What acts should constitute criminal offences? No one would dispute that murder, rape and burglary should be. However, for other kinds of conduct it is not so obvious. Should allowing a dog to foul a park be a criminal offence? Or walking around nude in a public place?1 Or hunting foxes with dogs?
Such questions are the subject of intense political and academic debate.2 Yet exploring the principles which should be used in making criminalization decisions (decisions about whether conduct should be criminal) is important. It indicates what the aims of the criminal law are. This can raise some key political debates over the role of the state. Is it the job of the law to make citizens virtuous? Is it to protect people’s freedoms? Or is it to promote a fair and just community? In this chapter we shall be considering some of the key debates over criminalization. At the end we shall take, by way of example, the question of whether it should be a criminal offence not to recycle your rubbish. This will show how some of the rather theoretical debates play out when considering a topical issue.

Debate

What is the harm principle?

Introduction
Most discussions of criminalization start with ‘the harm principle’.3 This principle is seen as a line between that conduct which is suitable for criminalization and that conduct which is not. John Mill, seen by some as the architect of the harm principle, writes:
‘The only purpose for which power can be rightfully exercised over any member of a civilized community against his will is to prevent harm to others. His own good, either physical or moral, is not a sufficient warrant. He cannot rightfully be compelled to do or forebear ... because in the opinion of others to do so would be wise or even right.’4
Joel Feinberg put it this way:
‘It is always a good reason in support of penal legislation that it would be effective in preventing (eliminating, reducing) harm to persons other than the actor (the one prohibited from acting) and there is no other means that is equally effective at no greater cost to other values.’
This quotation captures the essence of the harm principle. Conduct should not be criminal unless it is harmful to others. Conduct which does not harm others should not be criminalized, however much of that conduct might be thought by other people to be immoral.
The harm principle is seen as playing an important role in protecting individual autonomy. This is the idea that each person should be able to decide for themselves how they will live their lives and what they will spend their time doing. Each person should be able to do that free from outside interference unless what they are doing harms someone else. So I should be able to eat unhealthily; spend my time watching silly television programmes; or write books on law, without the state interfering in my lifestyle choices. As long as I am not harming anyone else I should be free to do these things, even if the government or other people may regard them as immoral or not good for me.

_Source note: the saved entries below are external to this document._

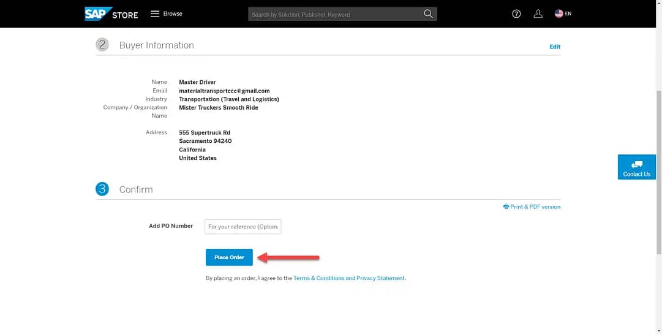Click the step 2 Buyer Information circle
662x334 pixels.
pyautogui.click(x=102, y=45)
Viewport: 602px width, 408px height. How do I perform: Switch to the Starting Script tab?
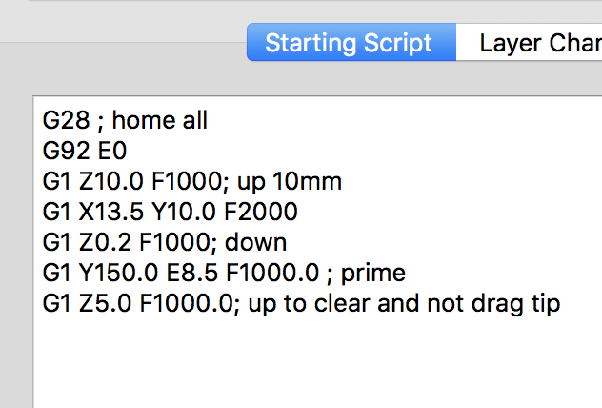click(x=351, y=42)
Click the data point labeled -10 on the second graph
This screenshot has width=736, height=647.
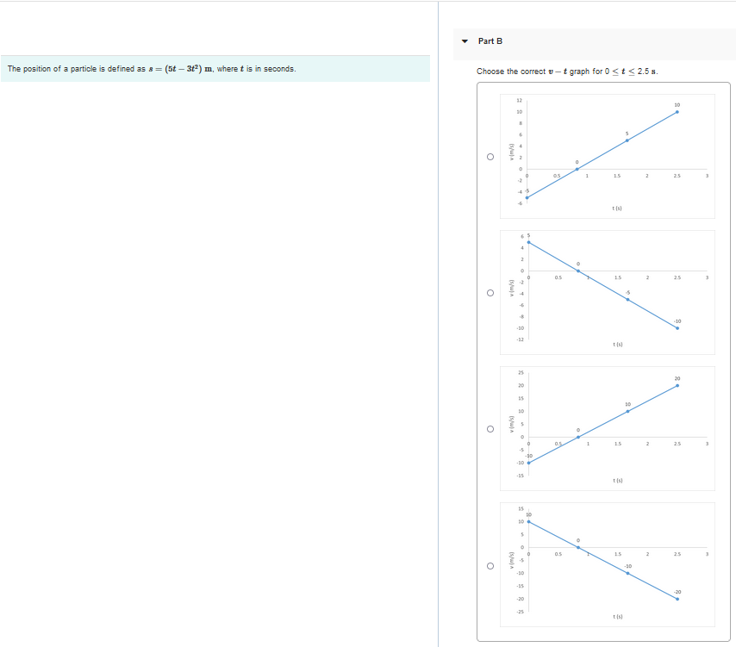(x=676, y=327)
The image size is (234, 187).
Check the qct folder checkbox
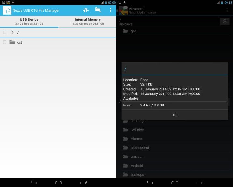[x=5, y=42]
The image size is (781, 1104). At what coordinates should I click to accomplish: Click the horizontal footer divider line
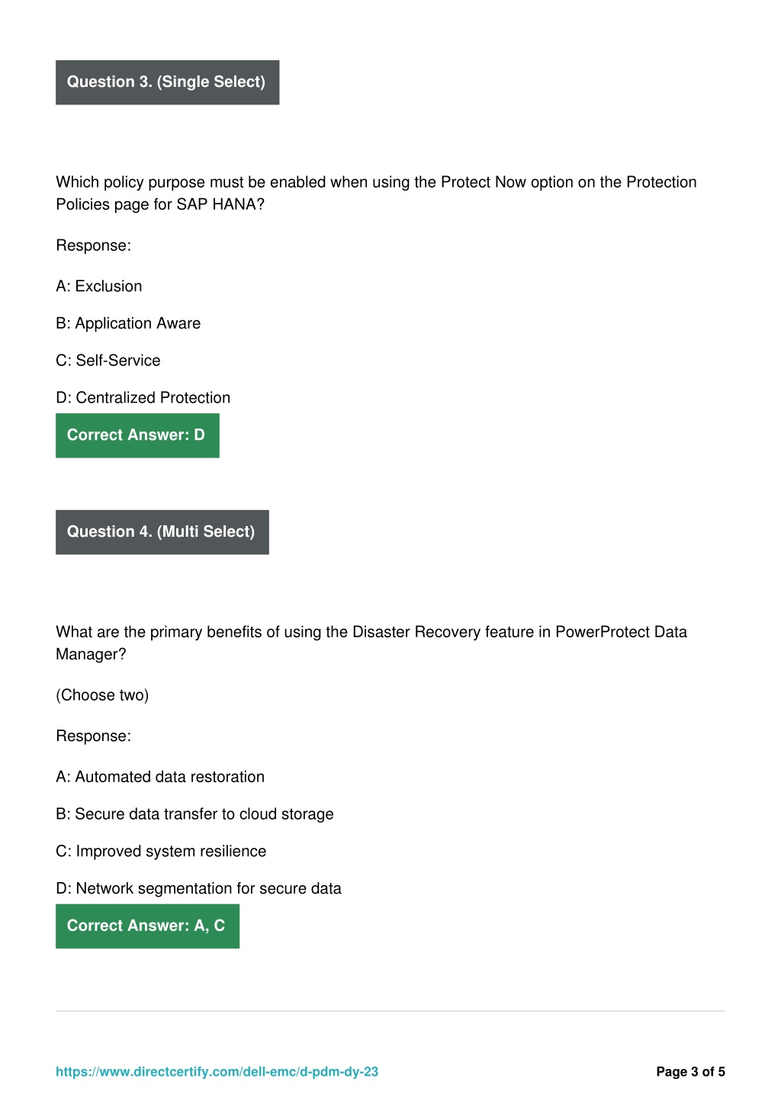391,1011
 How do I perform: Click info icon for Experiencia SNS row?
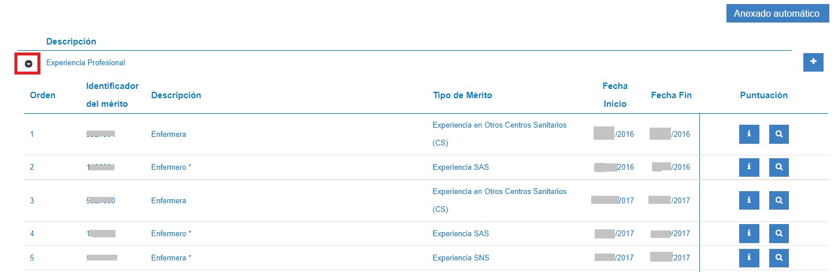click(x=749, y=258)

The harm principle opposes moralism. This is the view that it is permissible to render behaviour criminal simply on the ground that it is immoral. Such a view sees the law as having a role in making people virtuous. Steven Wall, promoting moralism, explains it this way:
‘It is a proper function of the criminal law to promote good character, and to restrain or discourage people from engaging in activities that cause moral harm to themselves or to others. Having and sustaining a good character is part of living well. And the law, including the criminal law, may have a role to play in enabling or assisting those who are subject to it in achieving this good.’5
Moralism is highly unpopular these days, and there are few people who believe that simply providing evidence of immorality per se is sufficient to justify criminalizing it - not least because criminalization is not a very good way of persuading people to be more moral.

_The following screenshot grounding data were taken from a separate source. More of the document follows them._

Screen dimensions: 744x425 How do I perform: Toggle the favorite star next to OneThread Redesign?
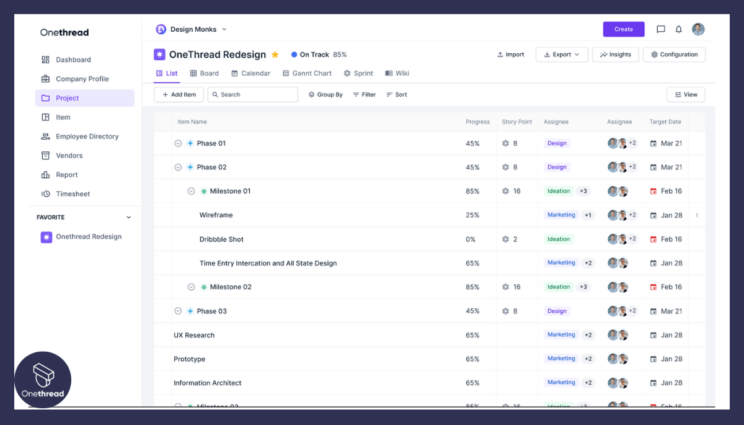click(275, 54)
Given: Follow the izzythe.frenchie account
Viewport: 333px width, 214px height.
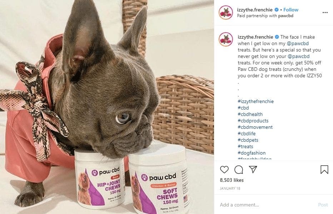Looking at the screenshot, I should click(291, 10).
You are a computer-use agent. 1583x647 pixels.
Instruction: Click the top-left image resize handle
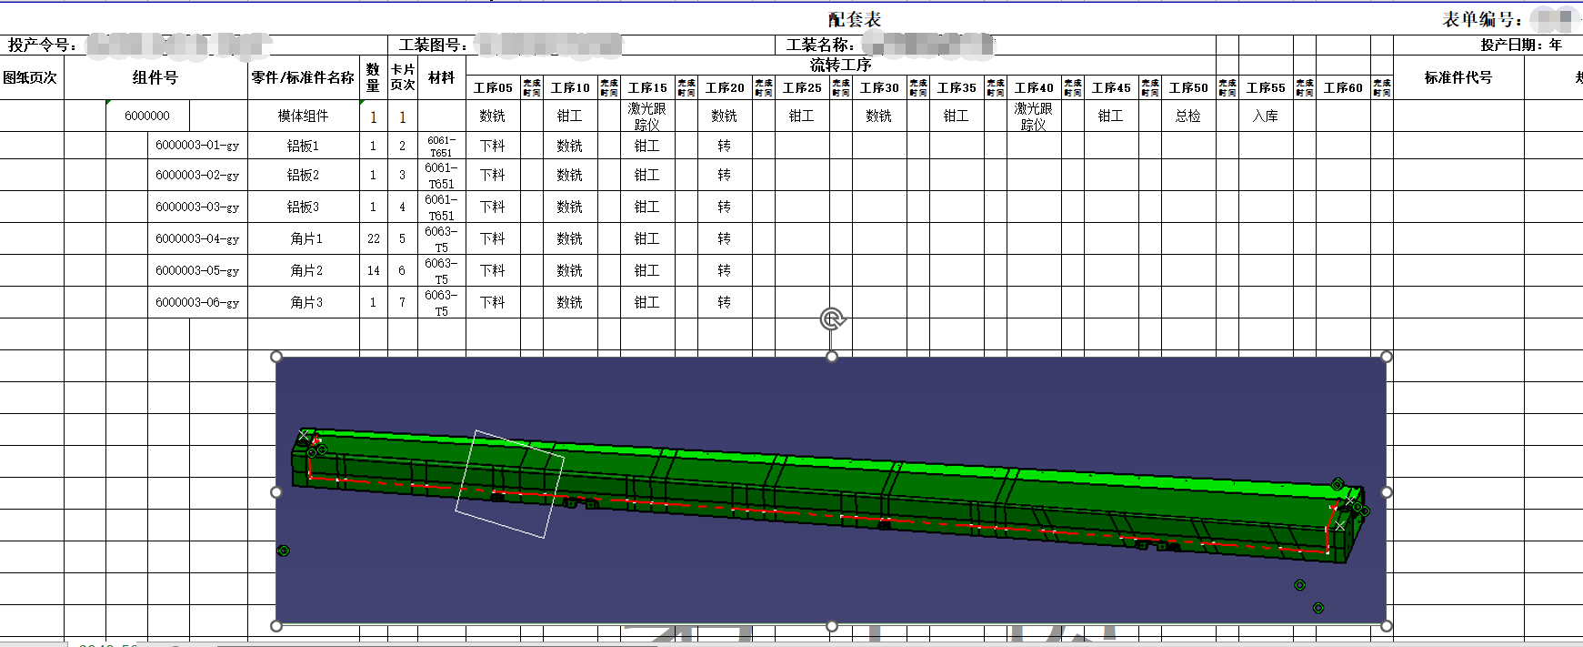coord(276,357)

Lord Devlin6 has provided one of the more sophisticated versions of moral-ism. He argued that society’s moral values are an indispensable part of its structure. Allowing seriously immoral behaviour could undermine society’s social fabric. This would lead to social disintegration. Of course, in those terms his argument in fact becomes justified under the harm principle. His theory has relatively few supporters today. First, there are the difficulties in ascertaining what the moral values are that underpin our multi-cultural, multi-faith society. Second, even if there are certain generally accepted moral principles, it is not clear that the fact they are breached by a few actually harms society. Does anyone really believe that, if the law prohibiting necrophilia were repealed, society would descend into moral anarchy? It seems unlikely. In short, Lord Devlin’s argument would have force if the factual premises were correct, but they are not.

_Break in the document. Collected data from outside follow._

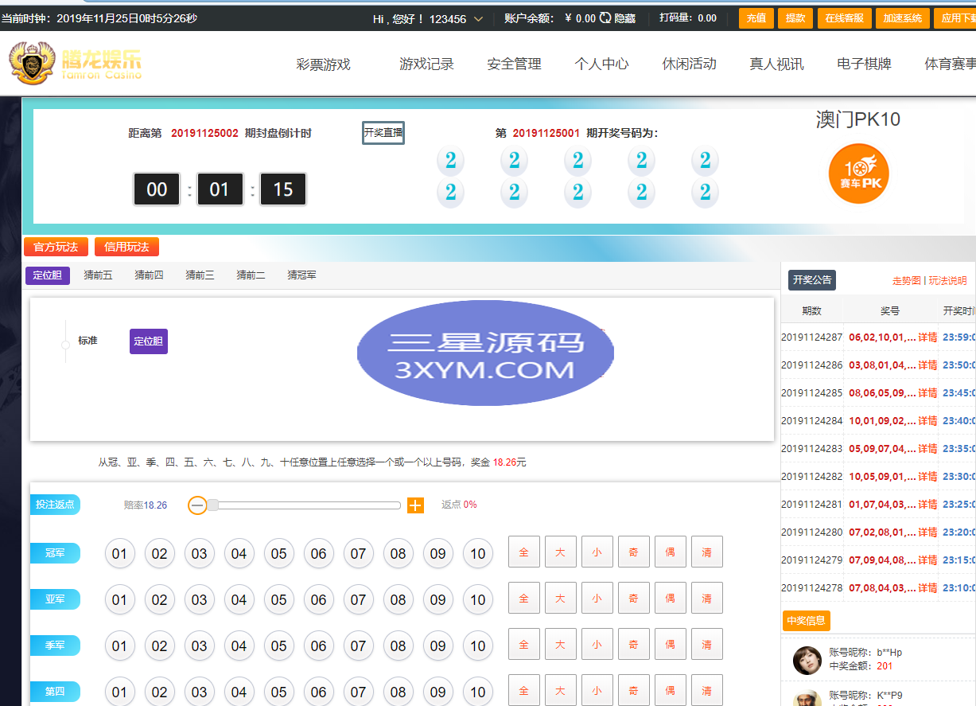Viewport: 976px width, 706px height.
Task: Open 详情 for draw 20191124287
Action: (x=927, y=337)
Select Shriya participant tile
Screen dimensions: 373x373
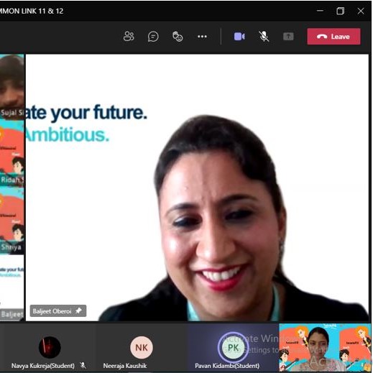coord(11,220)
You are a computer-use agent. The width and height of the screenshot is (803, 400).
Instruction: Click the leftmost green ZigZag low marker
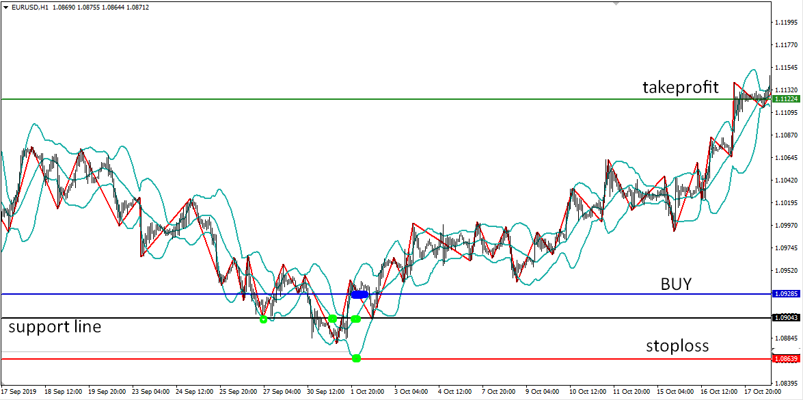pos(263,319)
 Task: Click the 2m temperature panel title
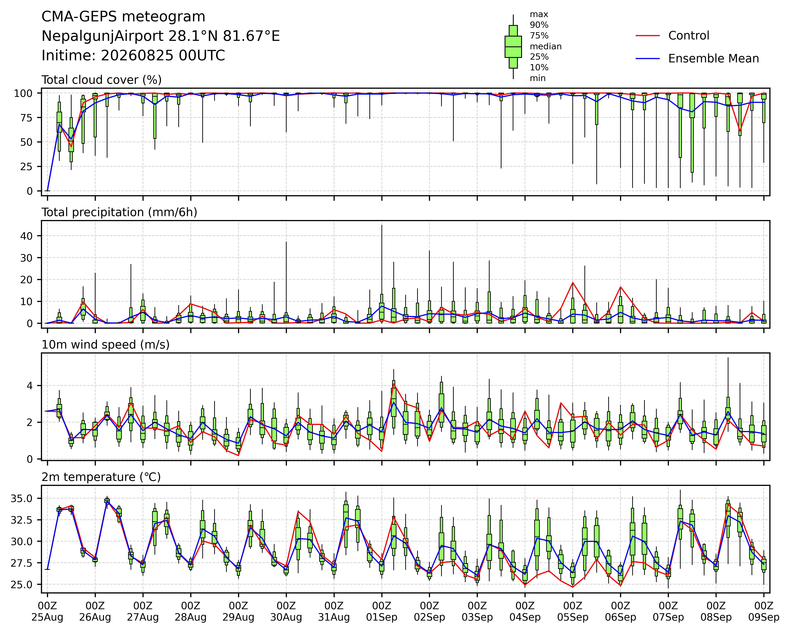[x=101, y=477]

There are few people who openly oppose the harm principle. But this is because the exact meaning and role of the harm principle is much debated. We will now consider two areas where there is much disagreement. First, what exactly is meant by harm in this context? Second, what precisely is the role the harm principle plays?
What Does Harm Mean?
As indicated, one of the reasons for the popularity of the harm principle is that the notion of harm is so vague that it is able to cover a wide range of views. You could justify making just about anything illegal, if you took a broad view of what is harm. We shall consider here some of the main disagreements over the meaning of harm in the academic literature. It is important to remember during the following discussion that the standard view is that the harm principle authorizes criminal punishment, but does not require it. Even though the harm principle may permit punishment, there are many other factors that should be considered before it is decided that criminalization is appropriate. So, when considering the meaning of harm we should bear in mind that if conduct is harmful that does not mean it should necessarily be criminal. However, if something is not harmful it should not be criminal. That suggests that harm should be given a broader meaning than is sometimes understood.
Does It Include Harm to Self us Well us Harm to Others?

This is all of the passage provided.